Au revoir à Ernesto Ferrero, seigneur de l’édition

Au revoir à Ernesto Ferrero, seigneur de l’édition

2023-10-31 23:59:31

Il y a une photo qui marque l’entrée d’Ernesto Ferrero dans le monde littéraire (né à Turin en 1938 et décédé hier, à l’âge de quatre-vingt-cinq ans) et c’est celle qui le représente, estival et souriant, en l’accompagnant à Venise. Primo Levi, qui remportera le prix Campiello avec le roman Trêve. Nous sommes en septembre 1963. Ferrero fait les premiers pas d’une carrière très importante au sein d’Einaudi, où il entre comme chef du bureau de presse mais où il occupera bientôt le poste de directeur littéraire et, de 1984 à 1989, celui de rédacteur en chef. directeur.

Bien qu’il ait également travaillé pour Garzanti et Mondadori, son nom restera à jamais lié à la maison d’édition de Via Biancamano, aux réunions du mercredi, aux rites austères de fabrication de livres comme les morceaux d’une mosaïque grande comme la nation. Einaudi reste dans sa carte d’identité et non seulement comme l’un des nombreux lieux où produire des couvertures et des rabats, mais comme un gymnase pédagogique, une université libre depuis laquelle exercer l’enseignement en se renforçant avec ce sentiment de complétude, avec cet air de heureuse conquête qui se ressent dans les pages les plus aériennes de Les plus belles années de notre vie (2005) et di Album de famille (2022).

Mais à une telle distance dans le temps, la photo, avec Levi, établit une autre clé d’interprétation, elle s’étend dans l’imagination au point de prendre la valeur d’une prédestination, à tel point que souvent, récemment, en se souvenant de ce voyage à Venise, Ferrero lui attribue le sens d’une expérience initiatique.
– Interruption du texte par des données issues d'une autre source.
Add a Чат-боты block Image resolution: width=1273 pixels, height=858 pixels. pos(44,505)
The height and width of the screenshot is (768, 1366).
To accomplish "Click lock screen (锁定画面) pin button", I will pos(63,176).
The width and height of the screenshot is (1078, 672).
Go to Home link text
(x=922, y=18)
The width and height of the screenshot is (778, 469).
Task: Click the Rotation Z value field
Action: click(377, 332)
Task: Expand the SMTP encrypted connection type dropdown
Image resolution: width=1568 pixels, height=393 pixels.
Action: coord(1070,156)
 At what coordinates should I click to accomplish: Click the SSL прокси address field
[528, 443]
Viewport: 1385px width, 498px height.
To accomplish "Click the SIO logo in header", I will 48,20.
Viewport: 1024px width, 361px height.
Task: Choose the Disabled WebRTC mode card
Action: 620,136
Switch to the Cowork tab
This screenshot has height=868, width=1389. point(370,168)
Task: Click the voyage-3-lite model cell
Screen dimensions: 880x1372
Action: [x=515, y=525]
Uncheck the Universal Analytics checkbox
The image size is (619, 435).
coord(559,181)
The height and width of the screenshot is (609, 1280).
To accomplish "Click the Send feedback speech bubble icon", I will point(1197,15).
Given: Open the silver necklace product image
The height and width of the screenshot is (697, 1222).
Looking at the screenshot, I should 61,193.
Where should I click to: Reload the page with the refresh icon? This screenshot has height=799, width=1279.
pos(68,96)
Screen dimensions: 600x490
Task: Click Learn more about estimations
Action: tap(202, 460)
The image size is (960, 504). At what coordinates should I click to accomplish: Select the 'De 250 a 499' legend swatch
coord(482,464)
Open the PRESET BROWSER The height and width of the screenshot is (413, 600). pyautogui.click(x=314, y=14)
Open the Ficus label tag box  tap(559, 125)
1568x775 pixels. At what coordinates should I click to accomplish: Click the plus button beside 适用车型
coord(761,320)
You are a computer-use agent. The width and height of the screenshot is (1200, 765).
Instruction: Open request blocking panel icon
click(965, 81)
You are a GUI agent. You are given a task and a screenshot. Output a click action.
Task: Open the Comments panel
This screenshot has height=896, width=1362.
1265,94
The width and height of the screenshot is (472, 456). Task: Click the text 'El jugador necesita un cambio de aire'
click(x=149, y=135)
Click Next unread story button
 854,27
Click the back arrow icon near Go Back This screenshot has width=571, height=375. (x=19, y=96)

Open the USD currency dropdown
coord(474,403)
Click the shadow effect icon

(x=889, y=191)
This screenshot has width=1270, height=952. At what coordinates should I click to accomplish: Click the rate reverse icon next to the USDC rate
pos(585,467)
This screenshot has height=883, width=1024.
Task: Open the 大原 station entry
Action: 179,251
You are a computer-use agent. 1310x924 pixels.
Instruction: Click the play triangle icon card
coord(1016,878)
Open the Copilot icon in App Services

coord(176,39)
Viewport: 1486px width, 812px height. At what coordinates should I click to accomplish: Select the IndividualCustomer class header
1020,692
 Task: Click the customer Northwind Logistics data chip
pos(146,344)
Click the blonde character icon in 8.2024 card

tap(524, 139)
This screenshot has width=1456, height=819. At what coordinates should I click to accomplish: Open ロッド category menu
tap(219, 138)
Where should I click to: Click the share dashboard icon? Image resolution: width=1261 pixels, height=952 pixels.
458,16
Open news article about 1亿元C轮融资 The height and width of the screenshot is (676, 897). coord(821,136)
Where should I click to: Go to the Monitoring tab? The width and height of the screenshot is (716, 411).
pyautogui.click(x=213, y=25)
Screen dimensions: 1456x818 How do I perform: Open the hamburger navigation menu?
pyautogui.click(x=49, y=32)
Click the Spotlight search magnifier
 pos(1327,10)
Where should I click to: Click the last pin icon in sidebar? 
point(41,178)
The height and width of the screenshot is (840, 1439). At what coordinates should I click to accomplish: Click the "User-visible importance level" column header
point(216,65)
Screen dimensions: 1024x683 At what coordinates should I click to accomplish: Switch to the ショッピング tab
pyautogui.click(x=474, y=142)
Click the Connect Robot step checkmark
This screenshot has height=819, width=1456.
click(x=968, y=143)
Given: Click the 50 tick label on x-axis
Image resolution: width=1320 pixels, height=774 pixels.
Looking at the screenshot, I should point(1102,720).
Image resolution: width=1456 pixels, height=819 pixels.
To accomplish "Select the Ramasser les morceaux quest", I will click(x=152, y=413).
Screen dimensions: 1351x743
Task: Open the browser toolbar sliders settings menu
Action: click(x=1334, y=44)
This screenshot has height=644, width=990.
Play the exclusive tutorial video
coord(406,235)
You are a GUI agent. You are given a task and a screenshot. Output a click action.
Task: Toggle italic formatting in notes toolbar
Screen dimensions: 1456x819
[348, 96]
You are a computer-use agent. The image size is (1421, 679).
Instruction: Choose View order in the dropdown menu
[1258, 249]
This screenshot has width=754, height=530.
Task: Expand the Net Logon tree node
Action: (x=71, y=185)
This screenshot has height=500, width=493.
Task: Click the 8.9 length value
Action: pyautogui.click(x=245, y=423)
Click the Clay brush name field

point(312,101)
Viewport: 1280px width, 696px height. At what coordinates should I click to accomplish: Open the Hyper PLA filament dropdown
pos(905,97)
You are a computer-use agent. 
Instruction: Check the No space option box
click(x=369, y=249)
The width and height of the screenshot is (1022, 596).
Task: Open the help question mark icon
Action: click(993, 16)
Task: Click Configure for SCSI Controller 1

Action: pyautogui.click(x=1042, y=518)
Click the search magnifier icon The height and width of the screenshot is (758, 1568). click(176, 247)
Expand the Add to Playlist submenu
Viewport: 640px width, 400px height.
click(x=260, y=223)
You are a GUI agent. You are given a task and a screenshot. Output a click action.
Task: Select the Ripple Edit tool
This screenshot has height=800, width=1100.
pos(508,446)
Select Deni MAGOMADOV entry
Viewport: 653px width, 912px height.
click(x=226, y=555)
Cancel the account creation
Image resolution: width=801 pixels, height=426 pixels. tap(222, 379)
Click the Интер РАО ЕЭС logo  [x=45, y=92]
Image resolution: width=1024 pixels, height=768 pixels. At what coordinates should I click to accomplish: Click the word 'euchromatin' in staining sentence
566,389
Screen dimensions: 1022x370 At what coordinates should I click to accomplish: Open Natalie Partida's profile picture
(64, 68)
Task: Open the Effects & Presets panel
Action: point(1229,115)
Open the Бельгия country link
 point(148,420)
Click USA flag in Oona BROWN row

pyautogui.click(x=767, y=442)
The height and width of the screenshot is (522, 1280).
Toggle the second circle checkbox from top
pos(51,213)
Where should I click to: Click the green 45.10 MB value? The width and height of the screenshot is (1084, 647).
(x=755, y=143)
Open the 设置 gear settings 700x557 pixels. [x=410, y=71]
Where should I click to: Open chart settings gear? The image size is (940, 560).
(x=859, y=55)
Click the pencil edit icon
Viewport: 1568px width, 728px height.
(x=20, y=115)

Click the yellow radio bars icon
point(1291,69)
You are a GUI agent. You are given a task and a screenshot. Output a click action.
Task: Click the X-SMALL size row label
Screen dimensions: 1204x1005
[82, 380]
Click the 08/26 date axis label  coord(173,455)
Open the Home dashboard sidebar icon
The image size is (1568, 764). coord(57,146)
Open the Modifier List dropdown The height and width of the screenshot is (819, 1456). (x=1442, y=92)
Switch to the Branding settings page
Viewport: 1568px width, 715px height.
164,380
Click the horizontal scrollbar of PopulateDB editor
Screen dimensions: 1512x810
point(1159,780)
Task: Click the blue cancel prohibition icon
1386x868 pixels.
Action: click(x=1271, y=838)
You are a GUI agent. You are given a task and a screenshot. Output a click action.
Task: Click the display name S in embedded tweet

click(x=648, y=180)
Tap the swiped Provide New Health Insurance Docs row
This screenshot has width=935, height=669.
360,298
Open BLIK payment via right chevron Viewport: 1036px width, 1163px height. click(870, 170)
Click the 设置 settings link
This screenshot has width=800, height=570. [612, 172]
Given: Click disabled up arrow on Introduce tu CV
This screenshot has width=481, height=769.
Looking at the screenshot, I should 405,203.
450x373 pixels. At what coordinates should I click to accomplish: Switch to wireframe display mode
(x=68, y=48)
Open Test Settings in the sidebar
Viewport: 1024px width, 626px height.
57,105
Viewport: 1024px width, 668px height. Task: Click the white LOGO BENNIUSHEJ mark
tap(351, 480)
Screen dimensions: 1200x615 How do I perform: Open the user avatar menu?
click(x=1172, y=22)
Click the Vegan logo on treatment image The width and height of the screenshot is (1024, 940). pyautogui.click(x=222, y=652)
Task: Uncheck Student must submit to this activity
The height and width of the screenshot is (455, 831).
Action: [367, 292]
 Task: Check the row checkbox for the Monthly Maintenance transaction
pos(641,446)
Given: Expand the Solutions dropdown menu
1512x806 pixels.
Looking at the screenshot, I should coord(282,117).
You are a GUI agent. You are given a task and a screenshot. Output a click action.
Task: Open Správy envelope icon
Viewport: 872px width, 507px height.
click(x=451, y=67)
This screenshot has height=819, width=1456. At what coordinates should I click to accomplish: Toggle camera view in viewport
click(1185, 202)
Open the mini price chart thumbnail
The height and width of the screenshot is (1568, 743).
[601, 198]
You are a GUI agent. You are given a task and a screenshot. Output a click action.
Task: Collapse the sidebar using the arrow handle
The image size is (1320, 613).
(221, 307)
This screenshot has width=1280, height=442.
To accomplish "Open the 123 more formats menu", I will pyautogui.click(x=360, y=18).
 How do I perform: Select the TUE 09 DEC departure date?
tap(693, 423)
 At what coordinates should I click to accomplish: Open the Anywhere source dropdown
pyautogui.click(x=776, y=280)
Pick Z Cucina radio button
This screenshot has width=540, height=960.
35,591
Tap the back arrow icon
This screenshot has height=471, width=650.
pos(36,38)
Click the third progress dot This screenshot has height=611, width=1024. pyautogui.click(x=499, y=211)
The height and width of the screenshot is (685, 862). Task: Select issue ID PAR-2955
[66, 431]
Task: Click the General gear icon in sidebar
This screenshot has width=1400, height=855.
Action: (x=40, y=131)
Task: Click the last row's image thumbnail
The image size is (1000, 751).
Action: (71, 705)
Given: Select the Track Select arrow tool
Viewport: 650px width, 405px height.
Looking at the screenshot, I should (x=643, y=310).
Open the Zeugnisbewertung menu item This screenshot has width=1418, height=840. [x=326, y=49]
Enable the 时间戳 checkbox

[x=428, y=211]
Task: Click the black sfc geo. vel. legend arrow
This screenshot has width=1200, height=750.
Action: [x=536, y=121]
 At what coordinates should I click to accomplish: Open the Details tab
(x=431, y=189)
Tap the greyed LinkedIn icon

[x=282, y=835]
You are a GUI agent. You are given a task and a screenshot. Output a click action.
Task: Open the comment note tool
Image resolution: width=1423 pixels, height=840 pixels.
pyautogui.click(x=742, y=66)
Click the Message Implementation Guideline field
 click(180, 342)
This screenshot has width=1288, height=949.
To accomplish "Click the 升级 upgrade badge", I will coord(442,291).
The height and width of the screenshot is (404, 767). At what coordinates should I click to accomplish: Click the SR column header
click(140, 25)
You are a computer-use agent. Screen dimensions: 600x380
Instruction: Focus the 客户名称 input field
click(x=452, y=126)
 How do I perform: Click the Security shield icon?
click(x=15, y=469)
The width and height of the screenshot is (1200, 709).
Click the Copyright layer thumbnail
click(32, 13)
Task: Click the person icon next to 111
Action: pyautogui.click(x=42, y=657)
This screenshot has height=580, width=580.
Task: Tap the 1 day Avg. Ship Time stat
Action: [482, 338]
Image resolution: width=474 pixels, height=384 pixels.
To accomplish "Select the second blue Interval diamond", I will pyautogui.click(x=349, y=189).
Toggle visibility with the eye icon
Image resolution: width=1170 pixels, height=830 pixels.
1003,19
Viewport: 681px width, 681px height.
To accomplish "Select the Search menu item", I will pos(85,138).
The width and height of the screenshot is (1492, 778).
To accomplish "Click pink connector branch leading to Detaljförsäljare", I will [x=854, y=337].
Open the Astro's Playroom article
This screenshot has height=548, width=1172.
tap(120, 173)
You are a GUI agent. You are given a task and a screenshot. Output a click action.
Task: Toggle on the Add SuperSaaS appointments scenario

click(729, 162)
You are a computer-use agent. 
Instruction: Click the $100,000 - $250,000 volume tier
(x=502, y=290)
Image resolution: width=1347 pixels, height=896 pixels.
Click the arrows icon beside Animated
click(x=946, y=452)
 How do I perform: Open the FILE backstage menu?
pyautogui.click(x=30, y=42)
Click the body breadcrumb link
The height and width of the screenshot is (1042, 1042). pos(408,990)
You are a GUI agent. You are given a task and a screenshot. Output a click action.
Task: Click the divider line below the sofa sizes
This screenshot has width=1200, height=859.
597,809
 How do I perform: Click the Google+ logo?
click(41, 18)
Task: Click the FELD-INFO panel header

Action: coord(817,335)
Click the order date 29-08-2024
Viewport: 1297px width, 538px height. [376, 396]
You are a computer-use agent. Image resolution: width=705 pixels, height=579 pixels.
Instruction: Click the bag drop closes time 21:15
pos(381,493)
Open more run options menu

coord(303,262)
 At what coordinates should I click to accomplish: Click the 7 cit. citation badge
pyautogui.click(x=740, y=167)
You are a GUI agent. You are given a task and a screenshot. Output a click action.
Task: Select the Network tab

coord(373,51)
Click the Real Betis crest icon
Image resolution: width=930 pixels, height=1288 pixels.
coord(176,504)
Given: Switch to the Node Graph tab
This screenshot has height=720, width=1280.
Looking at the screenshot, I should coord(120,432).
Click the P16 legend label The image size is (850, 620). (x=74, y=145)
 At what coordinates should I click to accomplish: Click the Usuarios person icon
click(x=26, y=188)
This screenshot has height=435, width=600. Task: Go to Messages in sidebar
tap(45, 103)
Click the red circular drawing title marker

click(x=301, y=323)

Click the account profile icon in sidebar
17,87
Levi, en effet, aurait été pour lui un maître dont il pouvait tirer des secrets, une sorte de guide de l’exercice de l’écriture jamais vécu comme une exposition, un paradigme de littérature morale à fixer fermement dans l’esprit pour son avenir comme pour un écrivain, peu importe s’il se consacre à la fiction historique plutôt qu’à la fiction scientifique.

De cette méthode, de cette rigueur éthique, de cette discipline interne, Ferrero deviendrait à son tour une histoire exemplaire pour toute la génération suivante et quiconque voulait s’engager sur le chemin des livres ne pouvait s’empêcher d’intercepter sa production sans fin : de celui de la non-fiction, dédié non seulement à Levi, mais aussi à Gadda et Calvino, à celui narratif, qui aurait visé des personnages excentriques et curieux comme Cervo Bianco ou Emilio Salgari, encombrants et contradictoires comme Napoléon Bonaparte, scrutés cependant par les yeux humbles d’un serviteur (N., 2000, lauréat du prix Strega), choquant et moderne comme François d’Assise (François et le sultan2019).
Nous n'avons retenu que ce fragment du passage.